<社説>電気料金値上げ 特殊事情踏まえた支援を

 物価高が続く中、4月からの電気料金値上げへの危機感が県内で広がっている。 値上げ後の県内の電気料金は全国で最も高い水準になる見込みだ。産業を支え、社会活動に不可欠な電気の価格が上がれば、生活・経済の全般に負担が及ぶ。企業活動のコストがかさみ、さらなる物価上昇を招いていく。

 上京中の玉城デニー知事は27日に、負担緩和のさらなる支援を関係省庁に要請する。沖縄は広大な海域に点在する島々に電気を安定供給するユニバーサルサービスを維持する必要があり、どうしても発電コストが高くなる側面がある。政府は沖縄の特殊事情を踏まえ、県民生活への影響を最小限に抑える支援を講じてもらいたい。

 沖縄電力が申請中の電気料金は、標準家庭が現行から3473円(39.3%)増の1万2320円となっている。事業者向けも平均で50.02%の値上げを見込む。

 国は電気料金抑制のため、2月分から約2割を値引きする負担軽減策を導入した。それでも県の試算では、4月以降の値上げに伴う県内の産業全体への影響額は、国の軽減分を差し引いても月額54億円、9月までの半年間で320億円程度の上昇となる。

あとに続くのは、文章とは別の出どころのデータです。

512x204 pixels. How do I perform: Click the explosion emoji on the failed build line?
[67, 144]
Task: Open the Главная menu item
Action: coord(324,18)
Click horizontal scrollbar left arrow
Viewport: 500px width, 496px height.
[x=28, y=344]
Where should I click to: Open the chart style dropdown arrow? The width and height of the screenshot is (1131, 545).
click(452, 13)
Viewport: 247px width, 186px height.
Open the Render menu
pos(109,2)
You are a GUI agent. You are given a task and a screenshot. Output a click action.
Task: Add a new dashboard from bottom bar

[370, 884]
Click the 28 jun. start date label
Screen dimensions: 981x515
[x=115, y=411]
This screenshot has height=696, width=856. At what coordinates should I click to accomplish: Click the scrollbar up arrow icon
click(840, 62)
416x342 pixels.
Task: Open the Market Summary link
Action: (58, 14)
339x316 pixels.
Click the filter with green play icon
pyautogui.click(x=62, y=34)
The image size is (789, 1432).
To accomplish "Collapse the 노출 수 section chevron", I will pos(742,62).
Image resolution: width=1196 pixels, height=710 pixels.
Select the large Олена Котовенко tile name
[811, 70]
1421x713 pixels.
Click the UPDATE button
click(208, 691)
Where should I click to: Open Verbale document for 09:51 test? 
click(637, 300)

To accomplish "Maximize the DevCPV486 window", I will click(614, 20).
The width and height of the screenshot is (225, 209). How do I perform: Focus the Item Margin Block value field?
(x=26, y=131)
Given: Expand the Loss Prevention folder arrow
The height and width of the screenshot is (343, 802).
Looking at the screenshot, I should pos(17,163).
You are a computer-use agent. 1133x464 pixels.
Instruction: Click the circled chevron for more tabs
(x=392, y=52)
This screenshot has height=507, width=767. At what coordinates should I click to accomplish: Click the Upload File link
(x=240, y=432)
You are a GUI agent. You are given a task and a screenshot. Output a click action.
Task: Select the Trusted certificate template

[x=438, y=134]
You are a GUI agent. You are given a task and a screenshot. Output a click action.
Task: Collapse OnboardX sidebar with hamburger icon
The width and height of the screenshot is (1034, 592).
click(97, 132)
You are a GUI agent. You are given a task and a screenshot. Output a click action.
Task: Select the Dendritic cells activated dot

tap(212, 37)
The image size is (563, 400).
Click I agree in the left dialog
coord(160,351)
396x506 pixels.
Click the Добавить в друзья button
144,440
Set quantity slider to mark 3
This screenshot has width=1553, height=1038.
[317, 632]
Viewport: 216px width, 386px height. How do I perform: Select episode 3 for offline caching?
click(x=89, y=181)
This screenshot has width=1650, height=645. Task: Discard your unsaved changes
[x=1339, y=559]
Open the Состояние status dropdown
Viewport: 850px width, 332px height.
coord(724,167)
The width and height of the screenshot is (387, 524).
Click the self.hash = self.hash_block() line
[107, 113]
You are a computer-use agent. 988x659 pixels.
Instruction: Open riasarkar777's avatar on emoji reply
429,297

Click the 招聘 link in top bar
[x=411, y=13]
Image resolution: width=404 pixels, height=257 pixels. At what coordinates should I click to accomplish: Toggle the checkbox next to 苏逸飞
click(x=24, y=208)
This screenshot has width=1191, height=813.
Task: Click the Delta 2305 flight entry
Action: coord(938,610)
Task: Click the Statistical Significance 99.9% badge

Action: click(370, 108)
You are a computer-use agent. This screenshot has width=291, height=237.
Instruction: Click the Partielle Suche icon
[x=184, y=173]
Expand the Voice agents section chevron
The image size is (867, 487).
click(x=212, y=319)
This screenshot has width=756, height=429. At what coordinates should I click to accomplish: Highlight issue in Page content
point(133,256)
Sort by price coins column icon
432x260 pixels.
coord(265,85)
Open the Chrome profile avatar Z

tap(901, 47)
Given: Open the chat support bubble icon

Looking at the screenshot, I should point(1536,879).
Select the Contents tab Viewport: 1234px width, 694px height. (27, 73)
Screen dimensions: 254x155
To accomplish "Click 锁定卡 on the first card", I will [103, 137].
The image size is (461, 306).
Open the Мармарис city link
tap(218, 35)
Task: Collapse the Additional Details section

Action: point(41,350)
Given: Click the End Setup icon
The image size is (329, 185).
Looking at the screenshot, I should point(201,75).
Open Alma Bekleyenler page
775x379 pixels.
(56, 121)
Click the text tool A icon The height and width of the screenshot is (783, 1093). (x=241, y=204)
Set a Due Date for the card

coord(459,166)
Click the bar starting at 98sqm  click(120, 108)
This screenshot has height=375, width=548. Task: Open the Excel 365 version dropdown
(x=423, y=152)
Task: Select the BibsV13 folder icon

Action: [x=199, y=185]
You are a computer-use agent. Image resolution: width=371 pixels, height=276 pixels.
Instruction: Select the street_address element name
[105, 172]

 民間シンクタンクの南西地域産業活性化センターも、石油や石炭、天然ガスといった化石燃料の価格が10%上昇し、ガス代や電気料金などの負担が増した場合の影響を計測している。その結果、沖縄の産業全体の物価上昇率の平均値は0.51%で、全国の1.6倍の上昇だった。

 サービス業が中心の沖縄は資源価格の高騰によるコストの吸収が難しく、物価上昇に反映されやすいというのが要因だ。加えて製品を県外からの移入に頼るため、流通コストの上乗せなどでさらに物価上昇を招きやすい。

 電気料金は各方面に波及する。水道・工業用水を市町村に供給する県企業局は次年度の動力費(主に電気料金)が前年度の約1.5倍になると見込み、赤字決算に陥る可能性が出ている。連動して水道料金も上がれば、ダブルパンチで生活を圧迫する。

 1人当たり県民所得が全国最下位の沖縄で電気料金は全国で最も高く、さらなる値上げとなれば、家計の負担は一層重くなる。高齢者や生活困窮者への影響は深刻だ。

 一方で、国の財政支援に頼るだけでは根本の問題は変わらない。化石燃料の輸入に依存した構造を転換し、沖縄の高い発電コストを下げる「エネルギー地産」の実現に本腰を入れて取り組むことだ。

 原子力発電の導入は投資効果が見合わないだけでなく、そもそも県民の合意形成が図れない。再生可能エネルギーの主力化という方向性ははっきりしている。

 先進的な技術革新を促す研究支援、省エネ製品の開発・普及の促進など、県として取り組む施策は多くある。